> EXERCISE
Please reproduce the records from the line that has "The image size is (1300, 924)." through the end of the records, requests included, and shift every coordinate in the answers by -3. Leave the pictures out of your answer.

====

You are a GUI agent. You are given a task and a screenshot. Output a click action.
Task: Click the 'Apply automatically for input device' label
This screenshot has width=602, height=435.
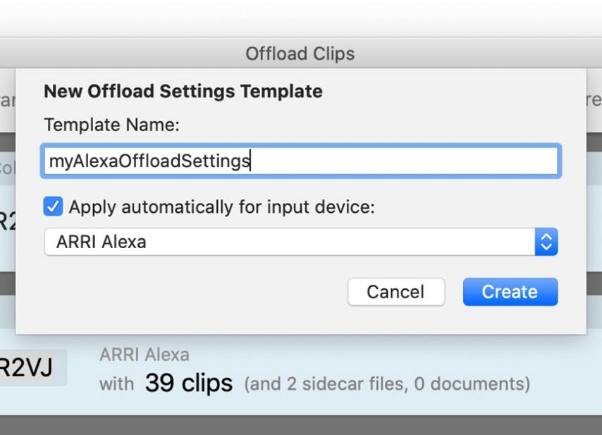[222, 207]
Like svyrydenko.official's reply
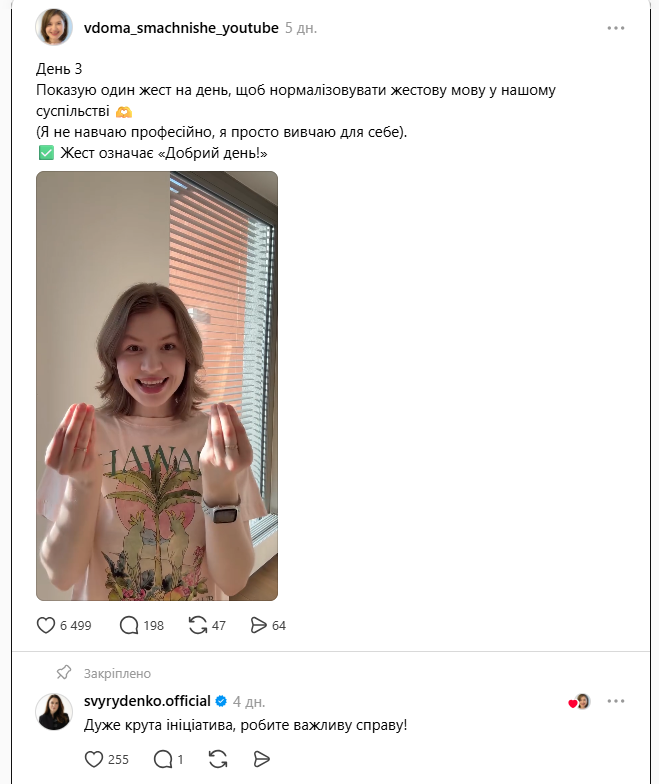Viewport: 659px width, 784px height. click(94, 759)
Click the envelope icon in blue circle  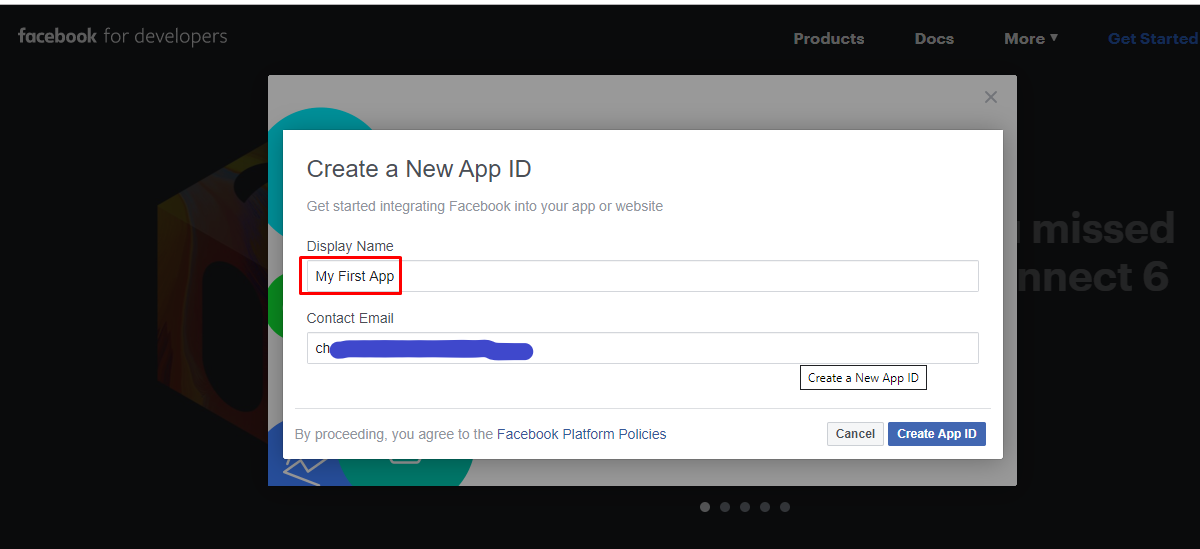coord(306,471)
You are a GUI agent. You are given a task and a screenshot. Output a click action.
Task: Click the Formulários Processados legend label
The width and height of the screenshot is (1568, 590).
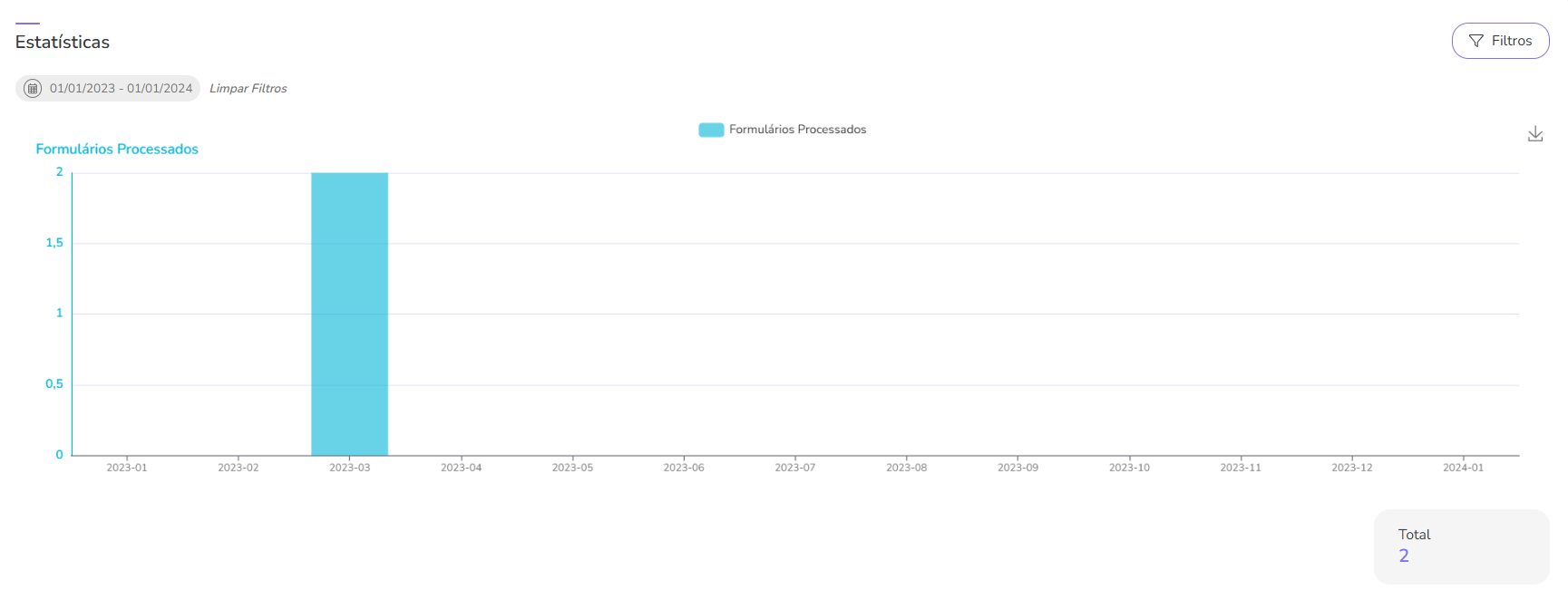[x=797, y=130]
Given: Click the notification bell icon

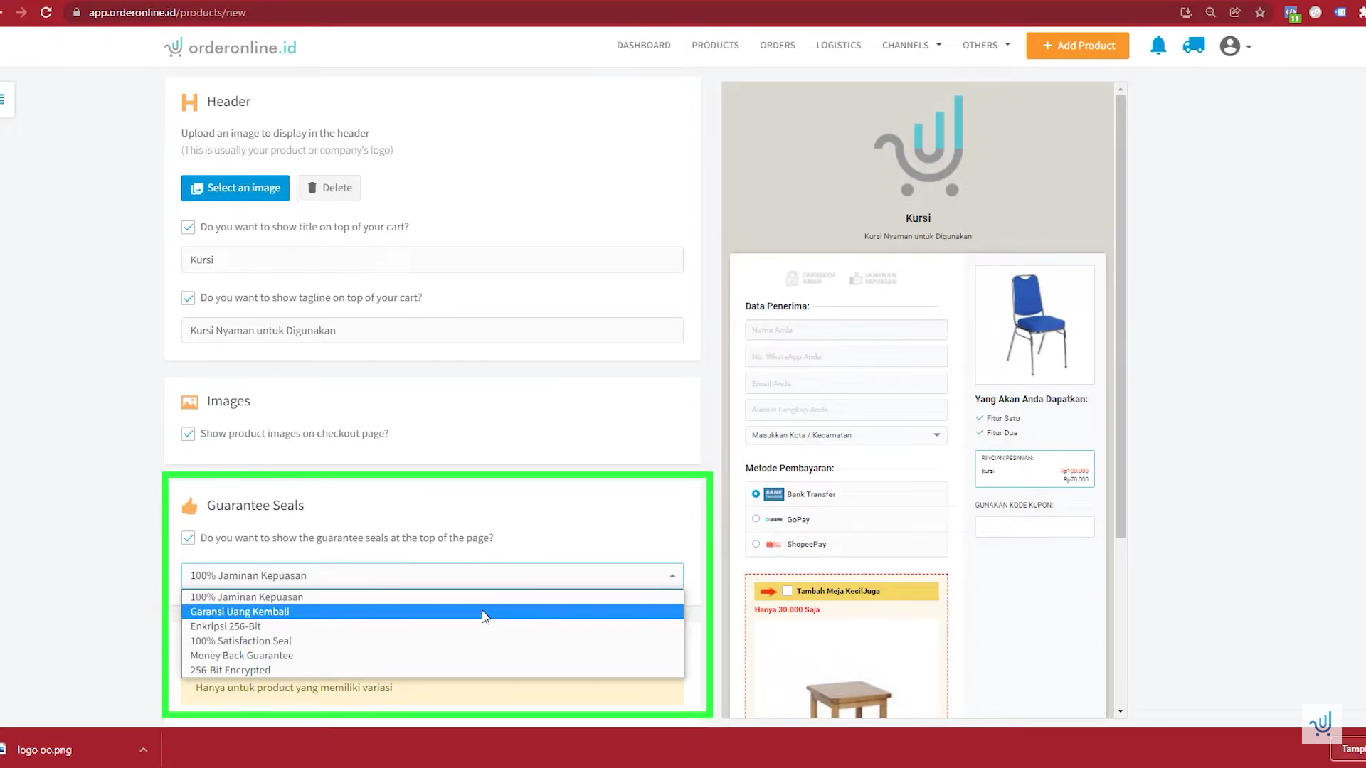Looking at the screenshot, I should coord(1158,46).
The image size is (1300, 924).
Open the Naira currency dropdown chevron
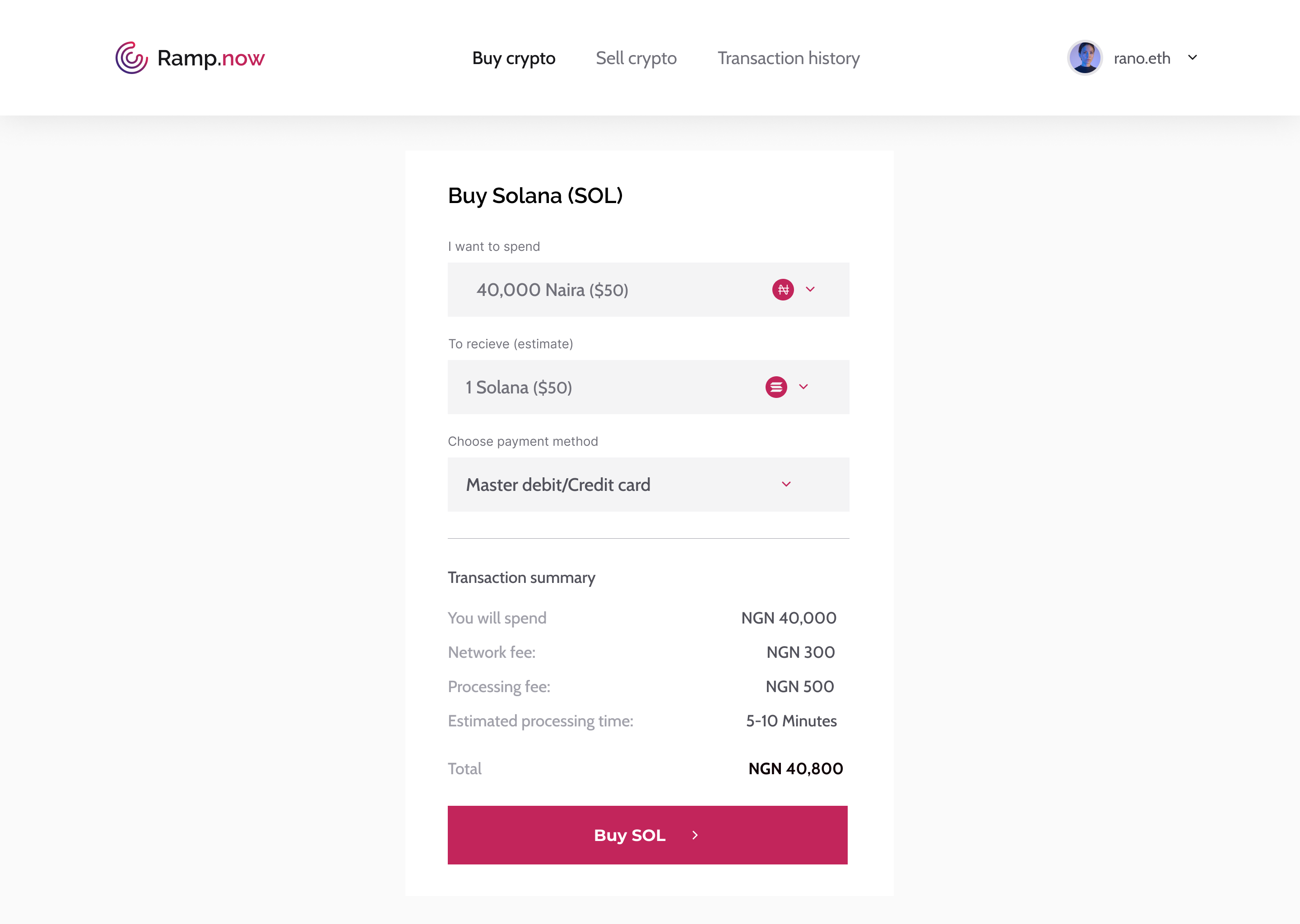pyautogui.click(x=811, y=290)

====

> EXPECTED ANSWER
The image size is (1300, 924).
Open the Naira currency dropdown chevron
pyautogui.click(x=808, y=287)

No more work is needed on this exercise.